If Delaware became like Idaho...

... as much as I hate to admit it, we'd have closed the largest part of our State budget deficit.

Kilroy (damn his hide) got me thinking about this, with his proposal that a State sales tax be used to fund education.

I agree with the commenter that it would take one hell of a lot more balls than anybody in the General Assembly has to even propose such a consumption tax.

Besides, we'd have to repaint that Home of Tax-free Shopping sign.

But, for kicks and grins, I asked myself what would happen if the State just raised the Gross Receipts Tax, which is functionally a hidden sales tax.

If you have to have taxes at all, I like consumption taxes, because (a) I can choose not to consume; and (b) if we're going to take money from people at gunpoint, it might as well include all those tourists at the Beach who won't leave me a parking space.

But it turns out to be quite a lot of fun to discover what kind of revenue the State is actually collecting from the GRT (which is currently topped out just below 2%).

According to the Tax Foundation, Delaware ranks 49th out of 50 in sales/GRT tax receipts. Per capita, Delaware collects on $520 annually.

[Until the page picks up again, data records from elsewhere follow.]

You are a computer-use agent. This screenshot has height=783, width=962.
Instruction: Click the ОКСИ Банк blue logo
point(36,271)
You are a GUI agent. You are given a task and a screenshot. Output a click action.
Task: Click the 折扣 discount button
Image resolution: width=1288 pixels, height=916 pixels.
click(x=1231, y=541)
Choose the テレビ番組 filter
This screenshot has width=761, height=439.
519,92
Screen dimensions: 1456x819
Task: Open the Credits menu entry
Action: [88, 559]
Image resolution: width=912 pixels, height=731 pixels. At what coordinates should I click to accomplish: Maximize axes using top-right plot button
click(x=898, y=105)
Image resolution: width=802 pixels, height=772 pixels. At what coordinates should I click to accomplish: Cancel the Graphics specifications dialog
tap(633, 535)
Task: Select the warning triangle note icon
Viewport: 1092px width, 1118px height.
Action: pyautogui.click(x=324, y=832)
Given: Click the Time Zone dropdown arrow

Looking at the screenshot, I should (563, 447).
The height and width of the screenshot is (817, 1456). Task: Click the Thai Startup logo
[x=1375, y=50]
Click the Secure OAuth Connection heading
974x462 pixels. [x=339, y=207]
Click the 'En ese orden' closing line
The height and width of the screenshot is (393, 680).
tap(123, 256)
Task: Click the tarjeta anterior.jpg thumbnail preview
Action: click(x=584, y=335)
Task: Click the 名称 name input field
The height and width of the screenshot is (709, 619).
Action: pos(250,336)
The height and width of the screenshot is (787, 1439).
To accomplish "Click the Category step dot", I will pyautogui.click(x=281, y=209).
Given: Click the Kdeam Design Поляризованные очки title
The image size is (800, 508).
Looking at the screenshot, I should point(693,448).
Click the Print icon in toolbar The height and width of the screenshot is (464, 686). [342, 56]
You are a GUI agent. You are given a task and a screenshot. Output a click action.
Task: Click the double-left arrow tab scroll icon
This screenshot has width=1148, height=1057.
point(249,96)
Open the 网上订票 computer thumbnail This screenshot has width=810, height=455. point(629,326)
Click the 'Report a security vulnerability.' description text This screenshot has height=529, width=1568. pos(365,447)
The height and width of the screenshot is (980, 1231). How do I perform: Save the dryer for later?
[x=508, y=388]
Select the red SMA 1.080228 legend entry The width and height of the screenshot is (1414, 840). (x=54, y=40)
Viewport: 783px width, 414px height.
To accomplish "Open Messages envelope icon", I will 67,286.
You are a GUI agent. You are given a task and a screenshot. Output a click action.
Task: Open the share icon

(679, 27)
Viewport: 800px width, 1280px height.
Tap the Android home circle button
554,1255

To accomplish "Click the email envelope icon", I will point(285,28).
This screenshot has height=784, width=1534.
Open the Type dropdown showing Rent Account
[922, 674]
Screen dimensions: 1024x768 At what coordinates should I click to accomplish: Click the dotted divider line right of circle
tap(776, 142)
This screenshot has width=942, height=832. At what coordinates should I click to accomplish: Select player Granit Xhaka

Should Delaware essentially double the GRT, bringing it up to 43rd in the nation (right around Idaho), my back of the matchbook calculation suggests it would bring in something on the order of $400 million in new revenue.

Probably half that money would be collected around Dover Downs on race weekends or outside Gus N Gus Hamburgers on the boardwalk, from people who don't live here.

Now I'd reduce that income forecast by 25% just to allow for the Recession itself and a negative impact on business revenues.

But the question of the day is: how much less a disaster would a $300 million shortfall be than a $600 million shortfall?

Besides, we could still keep lying to the tourists and telling them we have no sales tax.